[TASK PROMPT] Copy the data below line for line, with no changes.

....

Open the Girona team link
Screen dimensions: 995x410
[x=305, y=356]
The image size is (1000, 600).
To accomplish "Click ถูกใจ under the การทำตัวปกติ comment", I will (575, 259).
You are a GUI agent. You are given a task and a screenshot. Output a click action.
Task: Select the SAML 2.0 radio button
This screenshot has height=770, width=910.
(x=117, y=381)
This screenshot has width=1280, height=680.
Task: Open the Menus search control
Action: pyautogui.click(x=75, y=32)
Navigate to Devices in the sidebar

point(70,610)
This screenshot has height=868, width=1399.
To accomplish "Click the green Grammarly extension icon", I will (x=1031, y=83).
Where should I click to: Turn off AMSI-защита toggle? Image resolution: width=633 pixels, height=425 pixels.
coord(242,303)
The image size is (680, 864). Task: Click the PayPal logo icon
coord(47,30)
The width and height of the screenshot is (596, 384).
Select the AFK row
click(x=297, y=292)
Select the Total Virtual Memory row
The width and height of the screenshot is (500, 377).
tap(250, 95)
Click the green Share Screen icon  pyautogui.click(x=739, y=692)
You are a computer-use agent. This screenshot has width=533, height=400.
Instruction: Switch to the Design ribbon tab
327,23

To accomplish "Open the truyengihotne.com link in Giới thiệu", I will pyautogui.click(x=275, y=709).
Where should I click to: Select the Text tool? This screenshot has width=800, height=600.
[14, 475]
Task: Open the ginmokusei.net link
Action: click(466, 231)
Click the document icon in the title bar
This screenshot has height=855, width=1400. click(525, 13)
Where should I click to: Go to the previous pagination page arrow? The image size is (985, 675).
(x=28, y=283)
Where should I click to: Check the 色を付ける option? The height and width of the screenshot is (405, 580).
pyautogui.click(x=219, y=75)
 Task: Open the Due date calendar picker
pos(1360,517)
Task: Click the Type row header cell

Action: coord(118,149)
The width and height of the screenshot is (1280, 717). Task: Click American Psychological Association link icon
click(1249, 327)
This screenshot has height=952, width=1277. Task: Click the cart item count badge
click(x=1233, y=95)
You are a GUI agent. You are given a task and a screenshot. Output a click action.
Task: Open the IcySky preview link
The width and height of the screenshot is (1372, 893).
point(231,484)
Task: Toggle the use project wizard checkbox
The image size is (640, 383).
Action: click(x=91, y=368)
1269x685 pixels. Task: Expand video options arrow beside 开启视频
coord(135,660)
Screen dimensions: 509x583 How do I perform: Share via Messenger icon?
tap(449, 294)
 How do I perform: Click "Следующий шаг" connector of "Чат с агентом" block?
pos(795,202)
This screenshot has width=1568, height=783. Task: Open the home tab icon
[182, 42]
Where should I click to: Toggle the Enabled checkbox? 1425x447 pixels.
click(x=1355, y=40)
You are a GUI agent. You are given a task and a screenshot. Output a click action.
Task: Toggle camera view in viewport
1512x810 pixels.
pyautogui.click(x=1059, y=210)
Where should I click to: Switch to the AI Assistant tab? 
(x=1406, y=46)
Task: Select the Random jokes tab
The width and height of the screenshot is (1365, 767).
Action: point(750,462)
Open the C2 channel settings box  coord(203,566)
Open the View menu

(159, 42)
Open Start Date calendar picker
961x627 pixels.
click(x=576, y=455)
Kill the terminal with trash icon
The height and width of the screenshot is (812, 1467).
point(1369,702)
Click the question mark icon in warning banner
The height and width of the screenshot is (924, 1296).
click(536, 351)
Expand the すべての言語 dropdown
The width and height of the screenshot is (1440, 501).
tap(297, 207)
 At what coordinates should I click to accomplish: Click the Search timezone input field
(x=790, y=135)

....

[ANSWER TO THE EXERCISE]
Open the Girona team link
Screen dimensions: 995x410
[x=305, y=356]
The image size is (1000, 600).
To accomplish "Click ถูกใจ under the การทำตัวปกติ comment", I will (575, 259).
You are a GUI agent. You are given a task and a screenshot. Output a click action.
Task: Select the SAML 2.0 radio button
This screenshot has height=770, width=910.
(x=117, y=381)
This screenshot has width=1280, height=680.
Task: Open the Menus search control
Action: pyautogui.click(x=75, y=32)
Navigate to Devices in the sidebar

point(70,610)
This screenshot has height=868, width=1399.
To accomplish "Click the green Grammarly extension icon", I will (x=1031, y=83).
Where should I click to: Turn off AMSI-защита toggle? Image resolution: width=633 pixels, height=425 pixels.
coord(242,303)
The image size is (680, 864). Task: Click the PayPal logo icon
coord(47,30)
The width and height of the screenshot is (596, 384).
Select the AFK row
click(x=297, y=292)
Select the Total Virtual Memory row
The width and height of the screenshot is (500, 377).
tap(250, 95)
Click the green Share Screen icon  pyautogui.click(x=739, y=692)
You are a computer-use agent. This screenshot has width=533, height=400.
Instruction: Switch to the Design ribbon tab
327,23

To accomplish "Open the truyengihotne.com link in Giới thiệu", I will pyautogui.click(x=275, y=709).
Where should I click to: Select the Text tool? This screenshot has width=800, height=600.
[14, 475]
Task: Open the ginmokusei.net link
Action: click(466, 231)
Click the document icon in the title bar
This screenshot has height=855, width=1400. click(525, 13)
Where should I click to: Go to the previous pagination page arrow? The image size is (985, 675).
(x=28, y=283)
Where should I click to: Check the 色を付ける option? The height and width of the screenshot is (405, 580).
pyautogui.click(x=219, y=75)
 Task: Open the Due date calendar picker
pos(1360,517)
Task: Click the Type row header cell

Action: coord(118,149)
The width and height of the screenshot is (1280, 717). Task: Click American Psychological Association link icon
click(1249, 327)
This screenshot has height=952, width=1277. Task: Click the cart item count badge
click(x=1233, y=95)
You are a GUI agent. You are given a task and a screenshot. Output a click action.
Task: Open the IcySky preview link
The width and height of the screenshot is (1372, 893).
point(231,484)
Task: Toggle the use project wizard checkbox
The image size is (640, 383).
Action: click(x=91, y=368)
1269x685 pixels. Task: Expand video options arrow beside 开启视频
coord(135,660)
Screen dimensions: 509x583 How do I perform: Share via Messenger icon?
tap(449, 294)
 How do I perform: Click "Следующий шаг" connector of "Чат с агентом" block?
pos(795,202)
This screenshot has width=1568, height=783. Task: Open the home tab icon
[182, 42]
Where should I click to: Toggle the Enabled checkbox? 1425x447 pixels.
click(x=1355, y=40)
You are a GUI agent. You are given a task and a screenshot. Output a click action.
Task: Toggle camera view in viewport
1512x810 pixels.
pyautogui.click(x=1059, y=210)
Where should I click to: Switch to the AI Assistant tab? 
(x=1406, y=46)
Task: Select the Random jokes tab
The width and height of the screenshot is (1365, 767).
Action: point(750,462)
Open the C2 channel settings box  coord(203,566)
Open the View menu

(159, 42)
Open Start Date calendar picker
961x627 pixels.
click(x=576, y=455)
Kill the terminal with trash icon
The height and width of the screenshot is (812, 1467).
point(1369,702)
Click the question mark icon in warning banner
The height and width of the screenshot is (924, 1296).
click(536, 351)
Expand the すべての言語 dropdown
The width and height of the screenshot is (1440, 501).
tap(297, 207)
 At what coordinates should I click to accomplish: Click the Search timezone input field
(x=790, y=135)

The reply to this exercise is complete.